Before you begin, gather these items:

  • KiCad .kicad_sch file — Your schematic, exported from KiCad 6.0 or later
  • BOM (CSV or XLSX format) — Component list, exported from KiCad. Must include: Reference (R1, C1, U1), Value, Footprint
  • EXITON FMEA desktop app — Download from exiton.net. Available for macOS and Windows
  • 5 minutes — Time to complete the basic workflow

Not using KiCad?

EXITON FMEA also accepts netlist CSV + BOM CSV as input. If you use Altium, OrCAD, or other EDA tools, export your netlist and BOM as CSV files and import them directly. This tutorial focuses on the KiCad workflow, but the same steps apply after import.

Optional but recommended:

  • Component datasheets (for reference during review)
  • Prior FMEA documents (to understand your organization's failure mode patterns)

That's it. You don't need a database subscription, special software licenses, or an internet connection. Everything runs locally.

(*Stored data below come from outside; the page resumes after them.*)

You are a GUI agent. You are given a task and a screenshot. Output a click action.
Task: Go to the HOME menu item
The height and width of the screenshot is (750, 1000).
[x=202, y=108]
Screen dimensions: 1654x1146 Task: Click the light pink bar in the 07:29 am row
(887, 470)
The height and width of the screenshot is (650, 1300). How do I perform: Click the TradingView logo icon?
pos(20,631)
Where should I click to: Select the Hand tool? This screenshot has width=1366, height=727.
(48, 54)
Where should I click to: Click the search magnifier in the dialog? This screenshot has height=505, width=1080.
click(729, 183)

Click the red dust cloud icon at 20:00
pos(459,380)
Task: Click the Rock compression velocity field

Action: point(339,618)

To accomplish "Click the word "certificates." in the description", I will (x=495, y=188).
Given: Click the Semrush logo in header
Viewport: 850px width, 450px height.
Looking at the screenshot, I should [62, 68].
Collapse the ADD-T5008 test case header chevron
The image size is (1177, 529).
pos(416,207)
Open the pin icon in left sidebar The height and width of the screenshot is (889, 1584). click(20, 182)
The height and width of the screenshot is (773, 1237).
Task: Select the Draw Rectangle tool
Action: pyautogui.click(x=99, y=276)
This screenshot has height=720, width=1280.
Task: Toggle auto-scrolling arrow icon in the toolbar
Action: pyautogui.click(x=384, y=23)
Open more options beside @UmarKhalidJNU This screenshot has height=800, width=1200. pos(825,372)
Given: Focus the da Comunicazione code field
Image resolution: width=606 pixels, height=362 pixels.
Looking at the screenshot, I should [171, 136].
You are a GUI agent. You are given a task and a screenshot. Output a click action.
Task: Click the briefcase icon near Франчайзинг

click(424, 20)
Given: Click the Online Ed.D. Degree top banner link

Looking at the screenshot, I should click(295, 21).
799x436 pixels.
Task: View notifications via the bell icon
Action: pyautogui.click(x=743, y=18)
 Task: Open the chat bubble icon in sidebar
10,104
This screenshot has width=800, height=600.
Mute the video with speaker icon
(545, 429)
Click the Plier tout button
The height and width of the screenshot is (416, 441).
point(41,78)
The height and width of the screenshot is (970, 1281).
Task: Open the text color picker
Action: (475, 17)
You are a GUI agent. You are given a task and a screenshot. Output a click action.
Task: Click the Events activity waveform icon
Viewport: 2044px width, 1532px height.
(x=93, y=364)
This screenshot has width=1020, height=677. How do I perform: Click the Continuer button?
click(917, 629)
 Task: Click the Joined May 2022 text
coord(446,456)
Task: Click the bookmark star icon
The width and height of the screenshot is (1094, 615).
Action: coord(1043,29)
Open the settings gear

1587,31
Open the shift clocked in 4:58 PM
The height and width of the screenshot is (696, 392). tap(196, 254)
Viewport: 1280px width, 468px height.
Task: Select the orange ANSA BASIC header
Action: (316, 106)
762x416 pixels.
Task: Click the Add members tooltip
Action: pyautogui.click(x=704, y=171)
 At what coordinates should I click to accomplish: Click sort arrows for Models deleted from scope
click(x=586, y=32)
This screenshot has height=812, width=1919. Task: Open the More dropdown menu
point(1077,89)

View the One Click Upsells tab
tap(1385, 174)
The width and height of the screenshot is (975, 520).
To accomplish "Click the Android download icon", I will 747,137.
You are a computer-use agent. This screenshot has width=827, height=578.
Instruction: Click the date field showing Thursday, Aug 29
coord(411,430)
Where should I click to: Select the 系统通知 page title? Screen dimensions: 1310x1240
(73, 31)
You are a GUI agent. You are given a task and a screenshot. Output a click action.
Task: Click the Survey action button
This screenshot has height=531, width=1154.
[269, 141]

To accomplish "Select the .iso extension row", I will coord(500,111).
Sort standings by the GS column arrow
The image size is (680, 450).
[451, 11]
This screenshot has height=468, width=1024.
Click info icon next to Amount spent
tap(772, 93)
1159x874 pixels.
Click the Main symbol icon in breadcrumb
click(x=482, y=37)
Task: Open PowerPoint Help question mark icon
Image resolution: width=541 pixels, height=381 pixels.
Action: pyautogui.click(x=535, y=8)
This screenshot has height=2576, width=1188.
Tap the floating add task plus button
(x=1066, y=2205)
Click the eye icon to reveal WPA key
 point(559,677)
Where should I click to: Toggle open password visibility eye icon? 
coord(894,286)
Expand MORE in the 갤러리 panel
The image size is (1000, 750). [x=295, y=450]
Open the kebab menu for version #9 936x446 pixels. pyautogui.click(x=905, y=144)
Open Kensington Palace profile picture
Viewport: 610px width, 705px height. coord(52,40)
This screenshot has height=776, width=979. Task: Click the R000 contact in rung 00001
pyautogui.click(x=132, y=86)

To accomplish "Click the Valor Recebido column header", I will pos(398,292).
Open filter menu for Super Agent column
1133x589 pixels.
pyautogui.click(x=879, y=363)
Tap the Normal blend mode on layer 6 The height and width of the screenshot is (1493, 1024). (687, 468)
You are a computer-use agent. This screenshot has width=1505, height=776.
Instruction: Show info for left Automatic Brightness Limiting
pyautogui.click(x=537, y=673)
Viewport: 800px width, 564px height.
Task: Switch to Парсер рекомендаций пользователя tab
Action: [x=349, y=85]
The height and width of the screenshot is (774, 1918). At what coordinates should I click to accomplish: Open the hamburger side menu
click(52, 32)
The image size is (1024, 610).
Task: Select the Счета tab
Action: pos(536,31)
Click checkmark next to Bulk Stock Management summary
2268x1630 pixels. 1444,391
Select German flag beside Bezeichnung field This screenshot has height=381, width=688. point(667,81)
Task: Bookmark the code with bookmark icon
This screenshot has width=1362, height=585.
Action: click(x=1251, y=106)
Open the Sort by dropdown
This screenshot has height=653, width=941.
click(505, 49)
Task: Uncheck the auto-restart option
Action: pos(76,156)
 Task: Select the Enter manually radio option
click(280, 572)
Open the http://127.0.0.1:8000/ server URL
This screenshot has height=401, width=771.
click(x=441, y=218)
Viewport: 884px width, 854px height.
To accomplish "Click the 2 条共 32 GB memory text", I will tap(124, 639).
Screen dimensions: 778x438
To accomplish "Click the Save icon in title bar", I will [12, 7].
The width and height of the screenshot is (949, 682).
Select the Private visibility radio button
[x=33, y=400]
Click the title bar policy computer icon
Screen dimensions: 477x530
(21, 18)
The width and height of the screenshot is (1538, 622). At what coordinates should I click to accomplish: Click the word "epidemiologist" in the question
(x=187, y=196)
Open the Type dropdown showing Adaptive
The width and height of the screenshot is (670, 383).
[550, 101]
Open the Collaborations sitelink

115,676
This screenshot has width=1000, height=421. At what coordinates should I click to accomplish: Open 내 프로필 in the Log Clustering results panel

Step 1: Prepare Your KiCad Files

EXITON parses your KiCad schematic from the .kicad_sch S-expression file. This is a structured text format that KiCad uses internally to store schematic data.

What EXITON Extracts

From your .kicad_sch file, EXITON extracts:

  • Component references (R1, R2, C1, U1, etc.)
  • Component values (10k, 100µF, STM32L476, etc.)
  • Footprints (0603, QFP64, etc.)
  • Net connections (which pins connect to which nets)
  • Hierarchical structure (if your design uses hierarchical sheets)

Hierarchical Sheet Support

If your schematic is split across multiple sheets (e.g., Power Sheet, Signal Sheet, Protection Sheet), EXITON handles this automatically. It parses all sheets, extracts all instances, and flattens them into a single DFMEA with fully-qualified component references.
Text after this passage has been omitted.